Bajo Peñas (from Pueyo de Araguas to Laspuña)
The Bajo Peñas covers a large area and includes all the villages and land around the foot of the Peña Montañesa.
As well as being easily accessible by car, it’s also an area which has numerous footpaths and family excursions to enjoy, as well as a few architectural and historical treasures to discover.
Worth a visit in the Bajo Peñas area:
- El Pueyo de Araguas:
A beautifully tended village which boasts the oldest recorded house in Sobrarbe (Casa Coronas). You’ll also find the church of “La Invención de la Santa Cruz” (14th century) and the chapels of Santa Ana y Santa Engracia. El Pueyo sits on the top of a ridge and has magnificent views up to the Peña Montañesa.
A pleasant village, with impressive views over the Peña Montañesa. The church of San Pedro (17th century) and the grand Casa Betato stand out.
- Real Monastery of San Victorian:
In the 7th century, although its original location is unknown, the ancient Visigoth-era Monastery of San Victorián de Asán was destroyed by the Moors and was all but forgotten until the beginning of the 11th century Re-conquest when it was rebuilt in Sobrarbe under the same name. The namesake of the Monastery is San Victorián who, having reached the area from Italy, set himself up as a hermit in a cave within the Peña Montañesa (The hermitage of La Espelunga).

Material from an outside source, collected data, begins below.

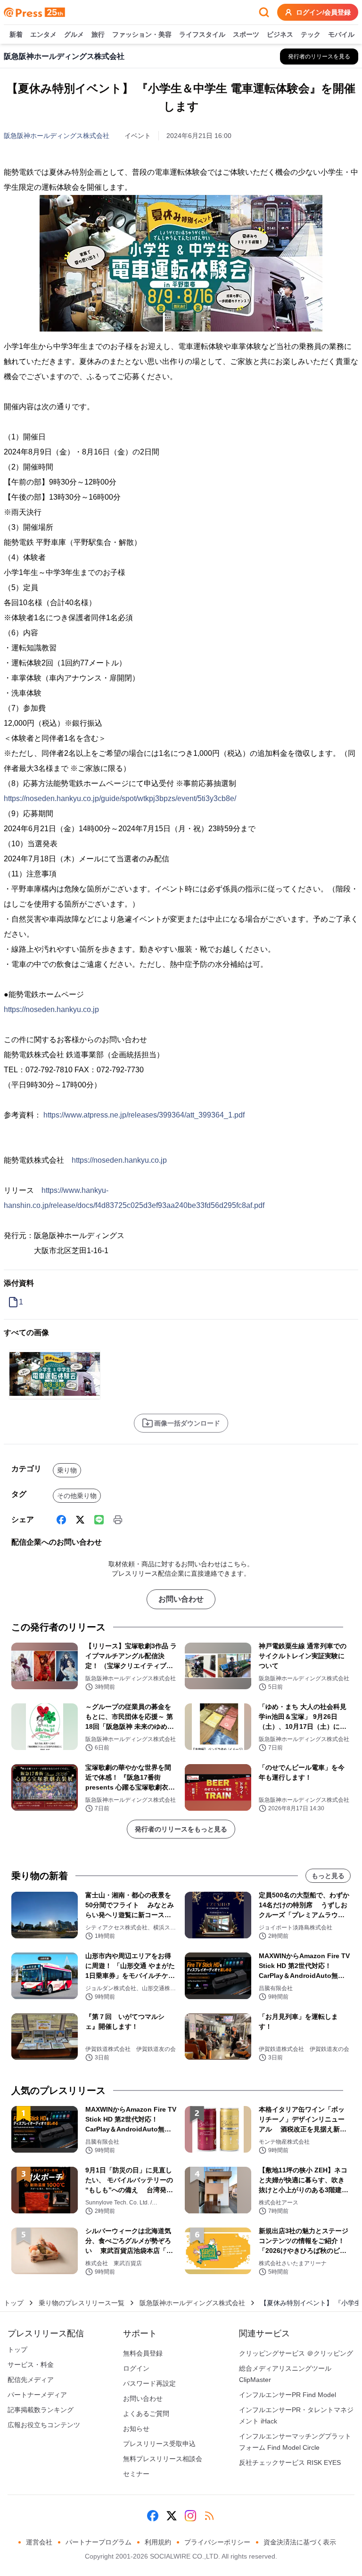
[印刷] (118, 1519)
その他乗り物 (77, 1495)
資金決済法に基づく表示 (299, 2542)
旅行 (98, 34)
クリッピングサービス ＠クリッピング (296, 2353)
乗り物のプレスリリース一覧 (81, 2303)
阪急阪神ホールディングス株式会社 (56, 135)
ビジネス (280, 34)
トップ (14, 2303)
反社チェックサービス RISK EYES (290, 2462)
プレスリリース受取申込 (159, 2443)
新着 (16, 34)
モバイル (341, 34)
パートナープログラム (99, 2542)
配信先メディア (31, 2379)
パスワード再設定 (149, 2383)
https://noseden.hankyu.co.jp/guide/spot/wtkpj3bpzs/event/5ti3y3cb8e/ (120, 798)
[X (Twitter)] (80, 1519)
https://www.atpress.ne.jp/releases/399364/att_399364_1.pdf (144, 1115)
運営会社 (39, 2542)
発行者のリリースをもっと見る (181, 1829)
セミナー (136, 2474)
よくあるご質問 (146, 2413)
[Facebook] (61, 1519)
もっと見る (328, 1875)
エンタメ (43, 34)
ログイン (136, 2368)
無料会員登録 (143, 2353)
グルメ (74, 34)
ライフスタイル (202, 34)
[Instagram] (190, 2515)
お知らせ (136, 2428)
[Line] (99, 1519)
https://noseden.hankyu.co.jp (51, 1009)
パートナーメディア (37, 2394)
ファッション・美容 (142, 34)
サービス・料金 (31, 2364)
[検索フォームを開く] (264, 12)
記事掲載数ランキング (41, 2410)
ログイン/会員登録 (323, 12)
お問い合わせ (181, 1599)
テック (311, 34)
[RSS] (209, 2515)
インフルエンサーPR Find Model (287, 2394)
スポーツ (246, 34)
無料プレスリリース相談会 (162, 2459)
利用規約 (158, 2542)
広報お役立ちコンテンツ (44, 2425)
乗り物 (67, 1470)
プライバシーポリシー (217, 2542)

Over the centuries the Monastery has accumulated numerous examples of sacred art, notably the main alter piece, the choir seating panel, the silver ark bearing the saint’s remains and a large number of liturgical items. Most of these artistic treasures are now housed in Barbastro’s cathedral and its diocese museum. The Monastery is currently under restoration, which started in 1992.
The remaining villages in the municipality of Pueyo de Araguas are Araguás (Casa del Arrendador and the church of la Asunción), San Lorién (church and foundry), Los Molinos, El Plano, Oncins (The chapels of Santa María Magdalena and the Virgen of Pilar), La Muera, El Soto and La Pardina.
More information on the villages and footpaths of El Pueyo de Araguás
Laspuña sits on a large fluvial plain used for agriculture on the left banks of the River Cinca. The hamlets of Socastiello y Ceresa, as well as the hermitage of Fuensanta are close by. Laspuña is famous for its Navatas which, every year in May, go down the river Cinca on log rafts from Laspuña/Escalona paying homage to the Navateros who years ago would navigate their crafts all the way down to the Ebro Delta.